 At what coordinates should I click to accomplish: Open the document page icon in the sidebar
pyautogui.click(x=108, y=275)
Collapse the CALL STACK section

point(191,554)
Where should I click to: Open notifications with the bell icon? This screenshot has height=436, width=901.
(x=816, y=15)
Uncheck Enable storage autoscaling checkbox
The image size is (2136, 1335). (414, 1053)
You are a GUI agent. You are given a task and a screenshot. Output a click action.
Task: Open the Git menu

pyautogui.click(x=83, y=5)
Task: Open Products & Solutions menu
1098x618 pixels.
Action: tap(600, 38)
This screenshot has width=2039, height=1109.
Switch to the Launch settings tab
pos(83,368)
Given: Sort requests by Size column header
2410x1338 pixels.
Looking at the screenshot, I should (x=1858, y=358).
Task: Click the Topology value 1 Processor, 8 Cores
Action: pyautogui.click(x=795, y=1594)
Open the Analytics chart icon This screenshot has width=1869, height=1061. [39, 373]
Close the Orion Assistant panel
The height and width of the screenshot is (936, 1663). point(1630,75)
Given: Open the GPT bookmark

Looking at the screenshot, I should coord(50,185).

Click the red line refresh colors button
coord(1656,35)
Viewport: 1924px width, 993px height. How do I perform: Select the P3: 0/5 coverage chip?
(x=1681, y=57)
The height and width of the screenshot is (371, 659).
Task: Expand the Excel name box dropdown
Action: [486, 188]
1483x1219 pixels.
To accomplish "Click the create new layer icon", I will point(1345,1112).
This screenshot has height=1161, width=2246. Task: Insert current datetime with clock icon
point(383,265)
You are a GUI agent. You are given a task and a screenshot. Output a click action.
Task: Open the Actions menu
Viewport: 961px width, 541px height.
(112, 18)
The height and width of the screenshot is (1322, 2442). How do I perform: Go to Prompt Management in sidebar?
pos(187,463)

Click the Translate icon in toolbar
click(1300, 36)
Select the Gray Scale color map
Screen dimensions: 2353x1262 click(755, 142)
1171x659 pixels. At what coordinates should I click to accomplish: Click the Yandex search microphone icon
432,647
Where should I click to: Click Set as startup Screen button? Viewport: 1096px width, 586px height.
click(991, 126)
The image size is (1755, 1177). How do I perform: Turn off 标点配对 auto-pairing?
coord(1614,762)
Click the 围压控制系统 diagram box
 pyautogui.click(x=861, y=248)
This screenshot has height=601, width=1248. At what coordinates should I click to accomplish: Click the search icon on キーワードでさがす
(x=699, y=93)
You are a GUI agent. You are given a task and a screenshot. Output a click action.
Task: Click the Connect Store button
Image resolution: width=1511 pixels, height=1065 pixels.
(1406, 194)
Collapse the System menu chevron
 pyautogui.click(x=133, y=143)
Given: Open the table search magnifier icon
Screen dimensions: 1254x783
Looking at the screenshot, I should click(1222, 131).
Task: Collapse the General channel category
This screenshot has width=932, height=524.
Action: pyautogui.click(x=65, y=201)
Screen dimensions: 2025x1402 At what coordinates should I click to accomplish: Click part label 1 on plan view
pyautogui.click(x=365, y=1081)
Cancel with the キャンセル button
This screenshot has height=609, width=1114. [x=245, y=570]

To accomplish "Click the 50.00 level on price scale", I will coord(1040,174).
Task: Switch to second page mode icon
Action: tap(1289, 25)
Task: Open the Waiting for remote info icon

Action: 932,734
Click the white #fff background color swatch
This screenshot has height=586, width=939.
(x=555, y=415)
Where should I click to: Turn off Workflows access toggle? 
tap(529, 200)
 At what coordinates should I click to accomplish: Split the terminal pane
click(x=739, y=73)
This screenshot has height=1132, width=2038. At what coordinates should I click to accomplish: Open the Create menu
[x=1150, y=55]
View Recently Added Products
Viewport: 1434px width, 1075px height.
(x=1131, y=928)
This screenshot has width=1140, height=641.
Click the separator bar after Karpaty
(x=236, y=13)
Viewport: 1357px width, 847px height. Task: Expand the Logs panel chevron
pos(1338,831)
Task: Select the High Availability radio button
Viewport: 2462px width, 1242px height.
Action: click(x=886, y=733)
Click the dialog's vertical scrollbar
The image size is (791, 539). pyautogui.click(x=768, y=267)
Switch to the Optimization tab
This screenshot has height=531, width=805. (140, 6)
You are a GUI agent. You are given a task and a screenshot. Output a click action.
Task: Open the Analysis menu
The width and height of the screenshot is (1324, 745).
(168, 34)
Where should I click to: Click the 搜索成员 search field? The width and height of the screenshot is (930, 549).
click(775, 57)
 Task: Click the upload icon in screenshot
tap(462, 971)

→ What to do
With no line skipped, output the listing in full.

→ Answer for this exercise
 At what coordinates should I click to accomplish: Open the document page icon in the sidebar
pyautogui.click(x=108, y=275)
Collapse the CALL STACK section

point(191,554)
Where should I click to: Open notifications with the bell icon? This screenshot has height=436, width=901.
(x=816, y=15)
Uncheck Enable storage autoscaling checkbox
The image size is (2136, 1335). (414, 1053)
You are a GUI agent. You are given a task and a screenshot. Output a click action.
Task: Open the Git menu

pyautogui.click(x=83, y=5)
Task: Open Products & Solutions menu
1098x618 pixels.
Action: tap(600, 38)
This screenshot has width=2039, height=1109.
Switch to the Launch settings tab
pos(83,368)
Given: Sort requests by Size column header
2410x1338 pixels.
Looking at the screenshot, I should (x=1858, y=358).
Task: Click the Topology value 1 Processor, 8 Cores
Action: pyautogui.click(x=795, y=1594)
Open the Analytics chart icon This screenshot has width=1869, height=1061. [39, 373]
Close the Orion Assistant panel
The height and width of the screenshot is (936, 1663). point(1630,75)
Given: Open the GPT bookmark

Looking at the screenshot, I should coord(50,185).

Click the red line refresh colors button
coord(1656,35)
Viewport: 1924px width, 993px height. How do I perform: Select the P3: 0/5 coverage chip?
(x=1681, y=57)
The height and width of the screenshot is (371, 659).
Task: Expand the Excel name box dropdown
Action: [486, 188]
1483x1219 pixels.
To accomplish "Click the create new layer icon", I will point(1345,1112).
This screenshot has height=1161, width=2246. Task: Insert current datetime with clock icon
point(383,265)
You are a GUI agent. You are given a task and a screenshot. Output a click action.
Task: Open the Actions menu
Viewport: 961px width, 541px height.
(112, 18)
The height and width of the screenshot is (1322, 2442). How do I perform: Go to Prompt Management in sidebar?
pos(187,463)

Click the Translate icon in toolbar
click(1300, 36)
Select the Gray Scale color map
Screen dimensions: 2353x1262 click(755, 142)
1171x659 pixels. At what coordinates should I click to accomplish: Click the Yandex search microphone icon
432,647
Where should I click to: Click Set as startup Screen button? Viewport: 1096px width, 586px height.
click(991, 126)
The image size is (1755, 1177). How do I perform: Turn off 标点配对 auto-pairing?
coord(1614,762)
Click the 围压控制系统 diagram box
 pyautogui.click(x=861, y=248)
This screenshot has height=601, width=1248. At what coordinates should I click to accomplish: Click the search icon on キーワードでさがす
(x=699, y=93)
You are a GUI agent. You are given a task and a screenshot. Output a click action.
Task: Click the Connect Store button
Image resolution: width=1511 pixels, height=1065 pixels.
(1406, 194)
Collapse the System menu chevron
 pyautogui.click(x=133, y=143)
Given: Open the table search magnifier icon
Screen dimensions: 1254x783
Looking at the screenshot, I should click(1222, 131).
Task: Collapse the General channel category
This screenshot has width=932, height=524.
Action: pyautogui.click(x=65, y=201)
Screen dimensions: 2025x1402 At what coordinates should I click to accomplish: Click part label 1 on plan view
pyautogui.click(x=365, y=1081)
Cancel with the キャンセル button
This screenshot has height=609, width=1114. [x=245, y=570]

To accomplish "Click the 50.00 level on price scale", I will coord(1040,174).
Task: Switch to second page mode icon
Action: tap(1289, 25)
Task: Open the Waiting for remote info icon

Action: 932,734
Click the white #fff background color swatch
This screenshot has height=586, width=939.
(x=555, y=415)
Where should I click to: Turn off Workflows access toggle? 
tap(529, 200)
 At what coordinates should I click to accomplish: Split the terminal pane
click(x=739, y=73)
This screenshot has height=1132, width=2038. At what coordinates should I click to accomplish: Open the Create menu
[x=1150, y=55]
View Recently Added Products
Viewport: 1434px width, 1075px height.
(x=1131, y=928)
This screenshot has width=1140, height=641.
Click the separator bar after Karpaty
(x=236, y=13)
Viewport: 1357px width, 847px height. Task: Expand the Logs panel chevron
pos(1338,831)
Task: Select the High Availability radio button
Viewport: 2462px width, 1242px height.
Action: click(x=886, y=733)
Click the dialog's vertical scrollbar
The image size is (791, 539). pyautogui.click(x=768, y=267)
Switch to the Optimization tab
This screenshot has height=531, width=805. (140, 6)
You are a GUI agent. You are given a task and a screenshot. Output a click action.
Task: Open the Analysis menu
The width and height of the screenshot is (1324, 745).
(168, 34)
Where should I click to: Click the 搜索成员 search field? The width and height of the screenshot is (930, 549).
click(775, 57)
 Task: Click the upload icon in screenshot
tap(462, 971)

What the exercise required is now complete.